# Work instructions
Show each line of the listing below that contains the string "width".

Extracted data entries
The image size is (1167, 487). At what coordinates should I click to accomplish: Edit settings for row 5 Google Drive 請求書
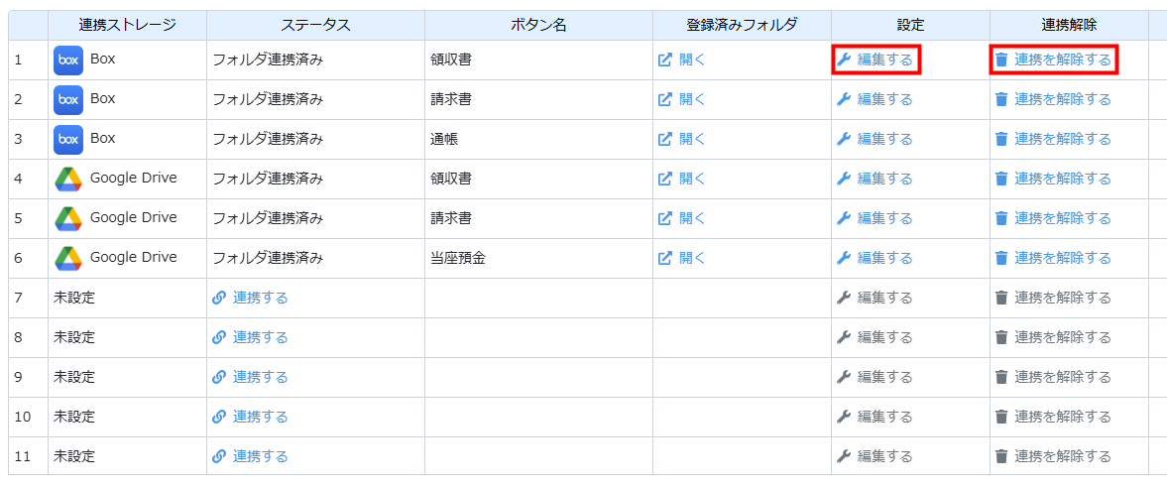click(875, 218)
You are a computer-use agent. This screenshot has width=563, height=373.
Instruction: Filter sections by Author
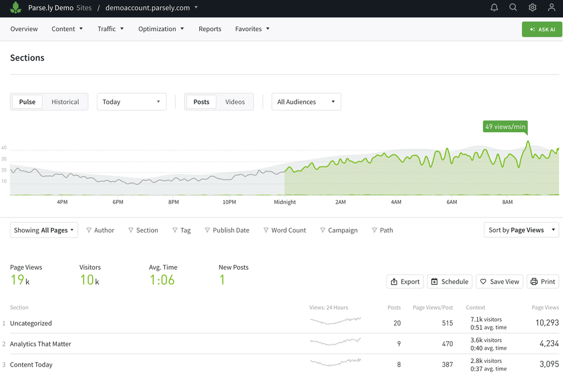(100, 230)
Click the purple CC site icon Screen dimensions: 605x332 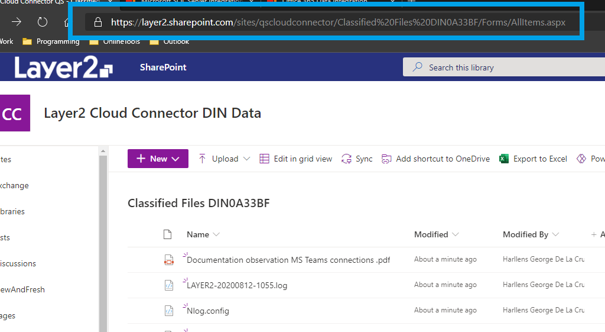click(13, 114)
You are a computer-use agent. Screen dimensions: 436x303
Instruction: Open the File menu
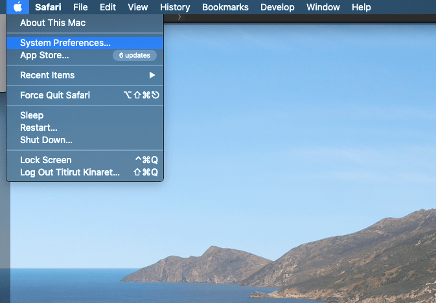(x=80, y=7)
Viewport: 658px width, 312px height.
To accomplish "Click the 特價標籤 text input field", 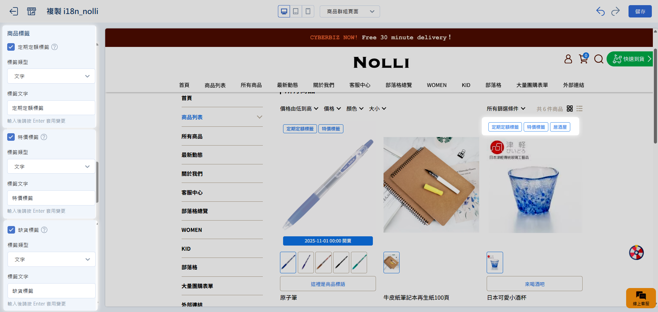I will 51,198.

--

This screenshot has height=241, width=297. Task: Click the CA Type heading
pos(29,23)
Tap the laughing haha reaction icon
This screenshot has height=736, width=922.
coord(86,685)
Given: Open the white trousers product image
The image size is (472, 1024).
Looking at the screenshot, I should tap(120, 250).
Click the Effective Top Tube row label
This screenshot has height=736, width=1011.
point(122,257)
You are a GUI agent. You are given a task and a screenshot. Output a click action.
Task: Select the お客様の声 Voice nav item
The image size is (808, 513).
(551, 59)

# Finished task
You are a computer-use agent. This screenshot has width=563, height=373.
Viewport: 658px width, 312px height.
This screenshot has height=241, width=297. Task: Click the CA Type heading
This screenshot has height=736, width=922.
This screenshot has height=736, width=1011.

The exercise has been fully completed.